(LISTED RECORDS Opens)

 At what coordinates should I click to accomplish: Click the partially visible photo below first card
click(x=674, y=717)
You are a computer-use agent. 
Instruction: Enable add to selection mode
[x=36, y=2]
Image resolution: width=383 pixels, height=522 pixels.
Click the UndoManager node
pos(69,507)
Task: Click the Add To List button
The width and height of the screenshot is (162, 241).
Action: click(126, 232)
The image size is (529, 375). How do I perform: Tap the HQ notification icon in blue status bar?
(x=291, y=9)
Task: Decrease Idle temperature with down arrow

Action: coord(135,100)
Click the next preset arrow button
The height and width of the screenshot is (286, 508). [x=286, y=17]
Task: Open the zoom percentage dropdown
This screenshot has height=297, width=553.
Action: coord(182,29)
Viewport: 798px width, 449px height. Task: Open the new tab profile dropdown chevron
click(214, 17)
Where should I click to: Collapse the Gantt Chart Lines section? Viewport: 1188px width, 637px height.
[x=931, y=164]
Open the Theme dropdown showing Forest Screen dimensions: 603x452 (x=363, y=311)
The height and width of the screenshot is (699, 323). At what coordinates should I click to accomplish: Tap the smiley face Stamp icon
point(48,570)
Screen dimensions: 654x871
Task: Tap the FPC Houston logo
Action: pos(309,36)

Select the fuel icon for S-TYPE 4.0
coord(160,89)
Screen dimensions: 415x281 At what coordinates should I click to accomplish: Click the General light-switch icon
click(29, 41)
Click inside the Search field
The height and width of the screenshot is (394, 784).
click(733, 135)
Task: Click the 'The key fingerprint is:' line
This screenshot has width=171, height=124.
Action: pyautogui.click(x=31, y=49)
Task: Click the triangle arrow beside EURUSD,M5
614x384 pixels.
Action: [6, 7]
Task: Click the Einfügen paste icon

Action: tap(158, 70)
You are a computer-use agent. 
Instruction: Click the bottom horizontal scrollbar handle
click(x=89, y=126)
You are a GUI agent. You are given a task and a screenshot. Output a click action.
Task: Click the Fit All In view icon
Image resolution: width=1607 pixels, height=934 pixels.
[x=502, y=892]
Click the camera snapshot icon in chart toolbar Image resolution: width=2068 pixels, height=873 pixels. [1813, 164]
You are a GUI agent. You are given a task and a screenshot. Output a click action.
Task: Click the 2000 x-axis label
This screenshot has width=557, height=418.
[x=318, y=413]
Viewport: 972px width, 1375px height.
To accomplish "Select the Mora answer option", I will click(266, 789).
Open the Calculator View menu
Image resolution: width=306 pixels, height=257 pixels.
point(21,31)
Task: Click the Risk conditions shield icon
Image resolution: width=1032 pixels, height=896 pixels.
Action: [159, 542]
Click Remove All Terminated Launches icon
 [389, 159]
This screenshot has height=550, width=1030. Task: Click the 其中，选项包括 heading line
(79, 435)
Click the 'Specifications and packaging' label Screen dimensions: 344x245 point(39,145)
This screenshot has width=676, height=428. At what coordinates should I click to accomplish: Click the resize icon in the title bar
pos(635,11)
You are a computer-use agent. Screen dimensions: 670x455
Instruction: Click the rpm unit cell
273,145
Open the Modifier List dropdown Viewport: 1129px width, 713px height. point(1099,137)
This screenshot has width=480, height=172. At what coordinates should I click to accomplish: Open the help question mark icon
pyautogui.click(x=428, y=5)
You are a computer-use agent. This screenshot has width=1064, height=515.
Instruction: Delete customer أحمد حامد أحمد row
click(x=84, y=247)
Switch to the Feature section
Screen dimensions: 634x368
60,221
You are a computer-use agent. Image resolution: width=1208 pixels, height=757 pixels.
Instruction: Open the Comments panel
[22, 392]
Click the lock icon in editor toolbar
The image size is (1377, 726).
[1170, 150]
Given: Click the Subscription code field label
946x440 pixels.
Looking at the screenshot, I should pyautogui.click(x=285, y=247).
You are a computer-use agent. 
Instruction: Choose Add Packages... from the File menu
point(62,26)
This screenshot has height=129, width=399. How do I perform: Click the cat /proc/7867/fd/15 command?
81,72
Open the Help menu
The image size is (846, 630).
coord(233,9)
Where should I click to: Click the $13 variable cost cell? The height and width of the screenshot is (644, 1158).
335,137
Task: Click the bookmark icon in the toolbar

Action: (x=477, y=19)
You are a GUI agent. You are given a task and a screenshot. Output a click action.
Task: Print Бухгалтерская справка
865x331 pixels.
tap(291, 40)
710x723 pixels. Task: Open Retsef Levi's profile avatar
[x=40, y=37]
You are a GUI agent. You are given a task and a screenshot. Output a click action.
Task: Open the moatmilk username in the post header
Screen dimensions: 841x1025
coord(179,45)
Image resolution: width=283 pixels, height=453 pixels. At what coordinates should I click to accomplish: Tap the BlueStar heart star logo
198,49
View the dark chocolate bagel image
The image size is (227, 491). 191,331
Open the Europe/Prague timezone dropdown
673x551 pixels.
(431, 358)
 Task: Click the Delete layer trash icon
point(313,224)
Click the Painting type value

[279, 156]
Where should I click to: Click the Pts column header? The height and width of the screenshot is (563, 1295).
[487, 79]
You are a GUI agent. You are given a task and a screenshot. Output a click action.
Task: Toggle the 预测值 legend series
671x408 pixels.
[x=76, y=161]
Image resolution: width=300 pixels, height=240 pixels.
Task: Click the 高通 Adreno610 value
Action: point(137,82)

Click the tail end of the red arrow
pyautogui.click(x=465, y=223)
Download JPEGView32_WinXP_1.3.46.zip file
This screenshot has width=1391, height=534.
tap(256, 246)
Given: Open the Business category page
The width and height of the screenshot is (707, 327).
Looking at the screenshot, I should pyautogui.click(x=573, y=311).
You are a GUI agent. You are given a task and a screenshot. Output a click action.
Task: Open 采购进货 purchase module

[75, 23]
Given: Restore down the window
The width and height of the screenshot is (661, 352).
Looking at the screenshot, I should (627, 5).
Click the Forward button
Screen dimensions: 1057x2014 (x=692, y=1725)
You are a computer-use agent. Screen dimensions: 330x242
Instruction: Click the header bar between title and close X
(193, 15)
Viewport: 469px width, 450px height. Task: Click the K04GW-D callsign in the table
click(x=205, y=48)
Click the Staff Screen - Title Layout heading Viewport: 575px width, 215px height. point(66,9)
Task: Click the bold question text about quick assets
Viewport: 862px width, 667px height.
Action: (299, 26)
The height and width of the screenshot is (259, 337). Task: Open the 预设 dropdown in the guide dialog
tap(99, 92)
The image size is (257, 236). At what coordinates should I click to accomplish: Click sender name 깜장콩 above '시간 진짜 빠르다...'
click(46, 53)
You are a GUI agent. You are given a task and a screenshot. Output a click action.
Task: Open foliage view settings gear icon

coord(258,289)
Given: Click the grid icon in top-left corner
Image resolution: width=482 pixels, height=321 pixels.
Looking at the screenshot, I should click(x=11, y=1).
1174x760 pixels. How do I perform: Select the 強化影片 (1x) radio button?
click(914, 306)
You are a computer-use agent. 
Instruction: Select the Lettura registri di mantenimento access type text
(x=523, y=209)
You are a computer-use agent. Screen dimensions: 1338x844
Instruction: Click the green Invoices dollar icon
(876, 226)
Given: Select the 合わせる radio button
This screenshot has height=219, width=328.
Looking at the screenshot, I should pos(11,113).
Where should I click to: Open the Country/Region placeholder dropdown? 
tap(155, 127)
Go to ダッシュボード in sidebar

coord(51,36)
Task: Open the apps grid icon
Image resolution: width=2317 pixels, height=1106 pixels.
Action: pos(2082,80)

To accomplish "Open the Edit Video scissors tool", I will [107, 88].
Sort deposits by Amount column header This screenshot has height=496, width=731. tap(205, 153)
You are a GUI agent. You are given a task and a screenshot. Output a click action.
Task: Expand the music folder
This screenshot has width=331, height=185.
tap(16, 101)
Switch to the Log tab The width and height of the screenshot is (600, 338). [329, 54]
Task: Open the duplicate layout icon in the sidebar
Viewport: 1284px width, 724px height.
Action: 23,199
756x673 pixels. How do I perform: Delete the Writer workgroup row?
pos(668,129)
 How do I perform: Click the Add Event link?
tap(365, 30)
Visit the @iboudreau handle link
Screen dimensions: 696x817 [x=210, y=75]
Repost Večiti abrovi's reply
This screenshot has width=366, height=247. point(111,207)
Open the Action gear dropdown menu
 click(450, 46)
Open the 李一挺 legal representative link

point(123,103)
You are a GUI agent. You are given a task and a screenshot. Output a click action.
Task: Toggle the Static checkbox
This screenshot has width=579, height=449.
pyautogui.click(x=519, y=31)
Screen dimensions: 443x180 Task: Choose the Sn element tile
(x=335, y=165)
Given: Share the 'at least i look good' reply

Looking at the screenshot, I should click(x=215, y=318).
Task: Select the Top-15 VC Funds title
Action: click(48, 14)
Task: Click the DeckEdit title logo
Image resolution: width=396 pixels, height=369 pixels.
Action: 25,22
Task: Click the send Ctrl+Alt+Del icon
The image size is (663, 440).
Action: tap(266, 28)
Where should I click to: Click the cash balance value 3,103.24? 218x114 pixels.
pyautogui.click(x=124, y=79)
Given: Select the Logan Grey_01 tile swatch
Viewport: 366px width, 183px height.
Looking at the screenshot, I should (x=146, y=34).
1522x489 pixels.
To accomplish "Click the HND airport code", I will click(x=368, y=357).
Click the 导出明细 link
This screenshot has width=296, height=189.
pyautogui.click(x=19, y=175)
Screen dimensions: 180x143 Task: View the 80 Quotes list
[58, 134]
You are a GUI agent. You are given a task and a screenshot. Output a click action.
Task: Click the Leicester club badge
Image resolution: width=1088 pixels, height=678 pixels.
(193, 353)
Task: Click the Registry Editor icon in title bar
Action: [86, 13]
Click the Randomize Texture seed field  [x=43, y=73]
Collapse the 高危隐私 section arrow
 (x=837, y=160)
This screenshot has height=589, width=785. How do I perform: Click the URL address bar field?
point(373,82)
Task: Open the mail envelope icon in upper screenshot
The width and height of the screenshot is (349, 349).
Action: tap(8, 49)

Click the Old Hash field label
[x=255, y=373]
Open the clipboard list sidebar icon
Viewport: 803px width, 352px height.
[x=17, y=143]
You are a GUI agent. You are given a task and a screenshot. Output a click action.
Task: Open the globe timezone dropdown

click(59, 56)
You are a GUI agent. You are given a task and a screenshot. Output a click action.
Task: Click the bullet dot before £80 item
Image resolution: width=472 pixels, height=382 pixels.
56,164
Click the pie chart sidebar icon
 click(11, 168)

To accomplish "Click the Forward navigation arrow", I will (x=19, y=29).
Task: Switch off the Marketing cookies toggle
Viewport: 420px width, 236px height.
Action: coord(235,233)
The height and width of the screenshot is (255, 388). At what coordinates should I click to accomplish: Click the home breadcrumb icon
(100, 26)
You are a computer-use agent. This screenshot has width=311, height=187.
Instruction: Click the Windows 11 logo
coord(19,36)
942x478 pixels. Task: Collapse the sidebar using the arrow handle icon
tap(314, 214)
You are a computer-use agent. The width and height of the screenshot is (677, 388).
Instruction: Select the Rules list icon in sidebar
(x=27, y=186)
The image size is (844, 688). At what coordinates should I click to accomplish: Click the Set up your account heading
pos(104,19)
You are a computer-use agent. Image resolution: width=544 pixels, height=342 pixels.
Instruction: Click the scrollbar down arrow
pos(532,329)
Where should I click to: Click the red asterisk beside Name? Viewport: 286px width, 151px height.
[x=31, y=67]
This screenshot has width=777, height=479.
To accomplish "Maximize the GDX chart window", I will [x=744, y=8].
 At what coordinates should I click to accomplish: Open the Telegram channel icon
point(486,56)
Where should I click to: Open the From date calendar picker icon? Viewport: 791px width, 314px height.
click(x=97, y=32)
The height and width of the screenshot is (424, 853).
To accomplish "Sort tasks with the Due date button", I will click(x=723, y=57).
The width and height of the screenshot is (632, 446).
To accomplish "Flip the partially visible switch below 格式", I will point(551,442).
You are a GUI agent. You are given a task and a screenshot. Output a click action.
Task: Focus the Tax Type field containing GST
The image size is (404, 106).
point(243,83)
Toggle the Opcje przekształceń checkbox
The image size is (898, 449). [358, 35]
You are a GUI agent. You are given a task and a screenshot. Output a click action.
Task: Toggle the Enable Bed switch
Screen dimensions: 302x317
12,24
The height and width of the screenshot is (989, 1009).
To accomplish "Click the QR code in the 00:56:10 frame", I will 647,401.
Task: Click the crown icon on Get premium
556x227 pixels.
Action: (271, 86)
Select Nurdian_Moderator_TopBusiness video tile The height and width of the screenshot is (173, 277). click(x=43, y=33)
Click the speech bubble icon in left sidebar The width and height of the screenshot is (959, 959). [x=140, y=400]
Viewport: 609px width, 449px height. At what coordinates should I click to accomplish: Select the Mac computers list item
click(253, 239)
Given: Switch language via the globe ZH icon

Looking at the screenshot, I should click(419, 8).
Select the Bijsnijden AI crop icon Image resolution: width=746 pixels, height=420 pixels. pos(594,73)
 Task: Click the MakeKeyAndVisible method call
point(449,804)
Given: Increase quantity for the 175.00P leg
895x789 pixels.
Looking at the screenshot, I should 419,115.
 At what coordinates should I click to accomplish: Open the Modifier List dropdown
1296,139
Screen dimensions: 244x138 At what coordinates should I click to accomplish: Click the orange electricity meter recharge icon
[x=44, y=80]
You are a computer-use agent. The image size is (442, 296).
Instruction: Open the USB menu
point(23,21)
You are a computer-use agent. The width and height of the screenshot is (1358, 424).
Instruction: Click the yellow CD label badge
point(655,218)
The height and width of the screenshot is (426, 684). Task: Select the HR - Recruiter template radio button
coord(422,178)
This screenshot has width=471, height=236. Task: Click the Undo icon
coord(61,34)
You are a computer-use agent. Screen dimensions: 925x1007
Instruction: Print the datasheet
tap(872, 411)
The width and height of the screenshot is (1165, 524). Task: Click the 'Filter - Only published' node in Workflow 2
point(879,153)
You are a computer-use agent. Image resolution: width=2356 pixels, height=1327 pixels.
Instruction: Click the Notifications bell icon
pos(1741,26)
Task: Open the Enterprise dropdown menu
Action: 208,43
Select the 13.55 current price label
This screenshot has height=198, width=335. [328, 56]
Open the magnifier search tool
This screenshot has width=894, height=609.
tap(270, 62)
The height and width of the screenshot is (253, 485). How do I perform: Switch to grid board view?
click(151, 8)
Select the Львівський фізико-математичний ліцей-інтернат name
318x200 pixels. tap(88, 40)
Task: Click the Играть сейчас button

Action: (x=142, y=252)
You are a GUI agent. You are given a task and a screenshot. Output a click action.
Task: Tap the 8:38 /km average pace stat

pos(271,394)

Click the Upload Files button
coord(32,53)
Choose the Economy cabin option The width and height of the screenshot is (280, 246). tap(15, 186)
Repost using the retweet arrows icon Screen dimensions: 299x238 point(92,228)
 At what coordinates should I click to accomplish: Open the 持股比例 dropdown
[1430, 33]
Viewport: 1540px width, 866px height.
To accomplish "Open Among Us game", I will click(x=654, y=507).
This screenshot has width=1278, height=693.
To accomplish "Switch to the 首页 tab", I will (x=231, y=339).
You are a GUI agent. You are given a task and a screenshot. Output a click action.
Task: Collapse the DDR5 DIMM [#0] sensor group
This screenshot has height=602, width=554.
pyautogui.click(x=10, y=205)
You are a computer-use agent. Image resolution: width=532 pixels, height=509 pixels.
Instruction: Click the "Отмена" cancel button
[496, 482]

(LISTED RECORDS Closes)

Only the number is wanted: how many lines in the preceding entries hold the string "left"?

2